Bob Schulman writes in the Huffington Post that a stroll through the colonial district of Merida takes you back to the 18th century, when the surrounding henequen plantations made this city one of the richest spots on Earth. You half expect to see henequen barons in silk shirts, velvet breeches and knee-high leather boots strutting off to oversee the production of rope and twine from the plants’ sword-shaped leaves. You can imagine ladies in hooped skirts and white petticoats heading to afternoon teas. Silver-plated carriages, it’s said, once lined Merida’s cobbled lanes like Rolls-Royces along Beverly Hills’ Rodeo Drive.
Your walk through the historic district takes you past the overseers’ swanky mansions – at one time reportedly the homes of more millionaires than anyplace else in the country – government palaces, block-long museums, a classic grand cathedral and other landmarks in the city’s rich mix of Maya and Spanish cultures.

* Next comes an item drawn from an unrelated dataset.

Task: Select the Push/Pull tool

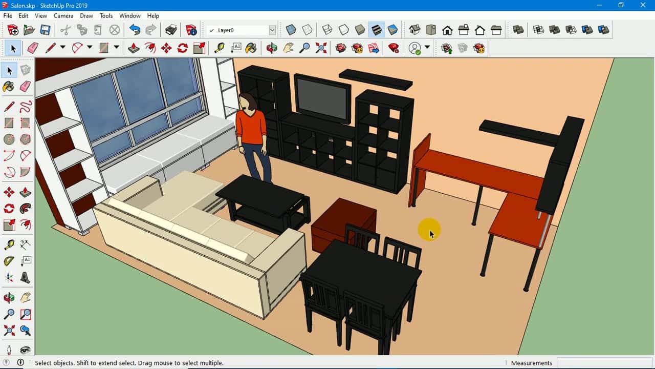Action: coord(133,48)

Spanish conquistadores showed up in 1542, ran the local Maya off, ripped the city down (the Maya called it T’ho, meaning City of the Five Hills) and built a new one for themselves on the spot. The bearded foreigners called it Merida after a city of the same name in Spain.
After a while the Maya started to drift back, at first to work in the fields, ranches and kitchens of the sprawling haciendas of their new Spanish landlords. In the mid-1800s, thousands more came out of the jungle to take jobs on henequen fields planted by the invaders. When the debut of synthetic fibers took the wind out of the henequen market in the early 1900s, many of the workers moved into town.
Today, it’s estimated that well over half of Merida’s million or so residents speak both Maya and Spanish, a good number with Maya as their primary language.